Alfred Mongy (1840–1914) was a French engineer. He was born on March 21, 1840, in Lille, and died June 30, 1914. He was actively involved in the development of Lille, particularly in the field of urban transport.

==Biography==

Alfred Mongy was born March 21, 1840, at Lille in the neighborhood of Treille in Old Lille.
Coming from a modest family but being a brilliant student, he entered the municipal services in his hometown aged 20 years in 1860 with the vision of a grand boulevard that would allow urban sprawl outside the ramparts of Lille. The mayor of Lille at the time, Augustus Richebé refused to support the project. He directed the construction of many public buildings (schools, institutes, university buildings), and the restoration of the Porte de Paris.

Mongy left the municipal services in 1896 and began an independent engineer after four years at the prefectural services.

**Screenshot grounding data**
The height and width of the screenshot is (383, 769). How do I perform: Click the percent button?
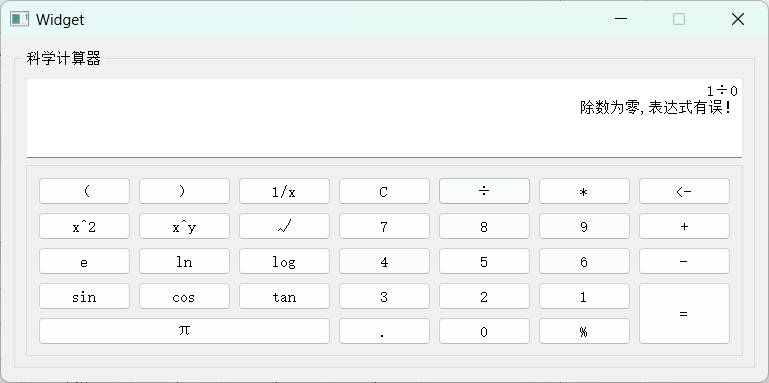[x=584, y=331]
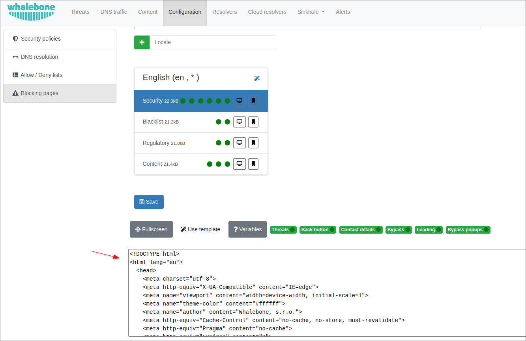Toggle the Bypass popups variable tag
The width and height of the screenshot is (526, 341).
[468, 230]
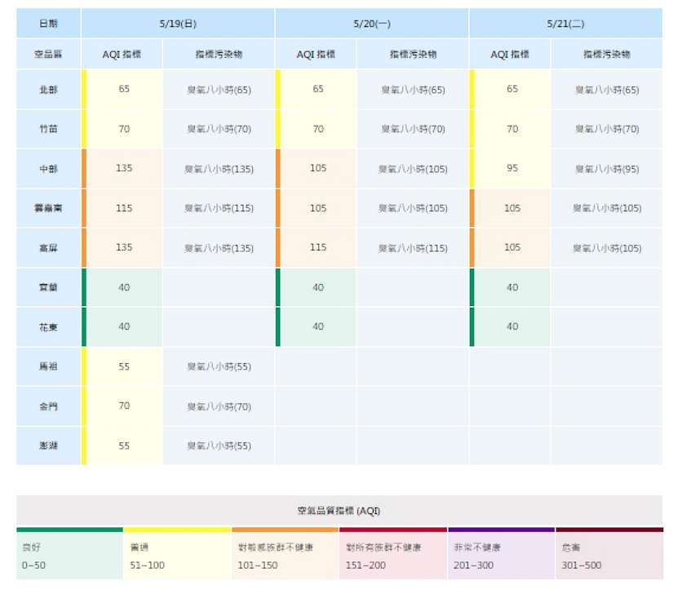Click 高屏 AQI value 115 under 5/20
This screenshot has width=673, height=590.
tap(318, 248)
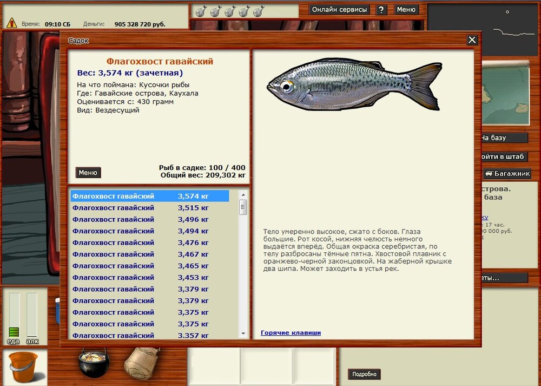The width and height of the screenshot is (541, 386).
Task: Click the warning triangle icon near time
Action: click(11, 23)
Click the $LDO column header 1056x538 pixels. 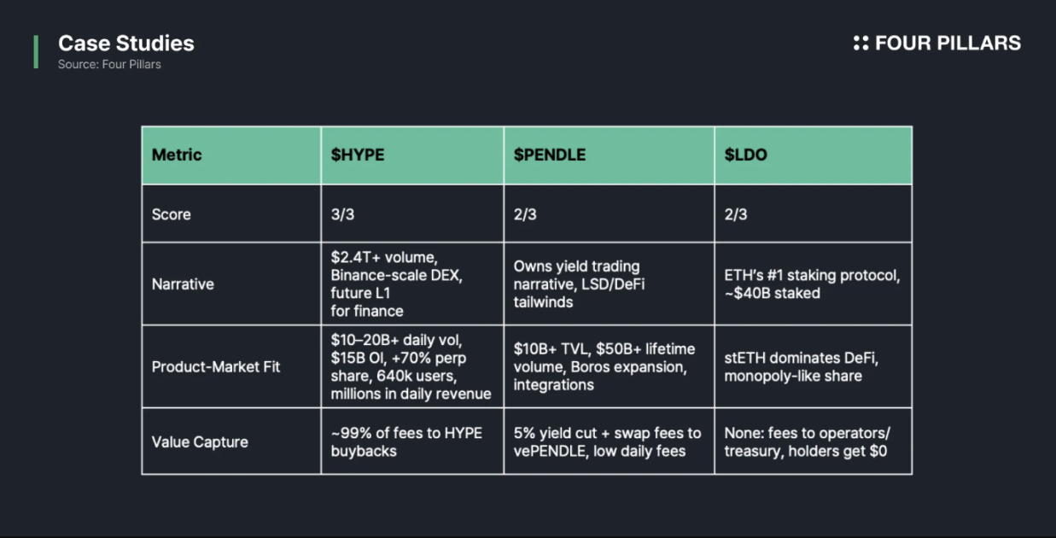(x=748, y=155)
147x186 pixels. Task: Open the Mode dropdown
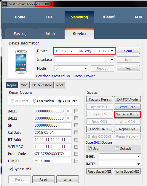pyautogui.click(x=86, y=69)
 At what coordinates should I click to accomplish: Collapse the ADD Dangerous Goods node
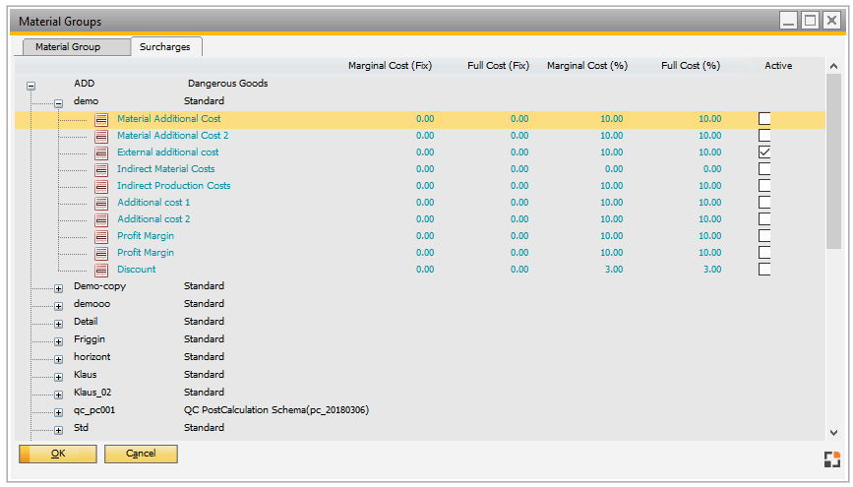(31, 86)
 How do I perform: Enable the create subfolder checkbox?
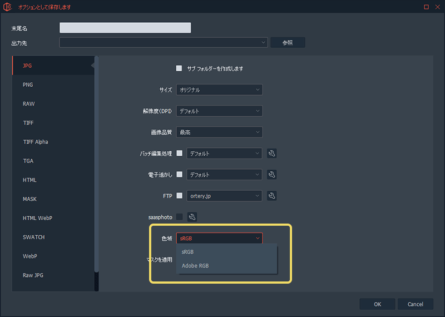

**ACTION ITEM A**
Return the passage from the Alfred Mongy text between "Alfred Mongy (1840–1914)" and "the prefectural services.", inclusive, copied word for word.
**ACTION ITEM B**
List every four-digit year that appears in the Alfred Mongy text, in the order each first appears.

**REPLY A**
Alfred Mongy (1840–1914) was a French engineer. He was born on March 21, 1840, in Lille, and died June 30, 1914. He was actively involved in the development of Lille, particularly in the field of urban transport.

==Biography==

Alfred Mongy was born March 21, 1840, at Lille in the neighborhood of Treille in Old Lille.
Coming from a modest family but being a brilliant student, he entered the municipal services in his hometown aged 20 years in 1860 with the vision of a grand boulevard that would allow urban sprawl outside the ramparts of Lille. The mayor of Lille at the time, Augustus Richebé refused to support the project. He directed the construction of many public buildings (schools, institutes, university buildings), and the restoration of the Porte de Paris.

Mongy left the municipal services in 1896 and began an independent engineer after four years at the prefectural services.

**REPLY B**
1840, 1914, 1860, 1896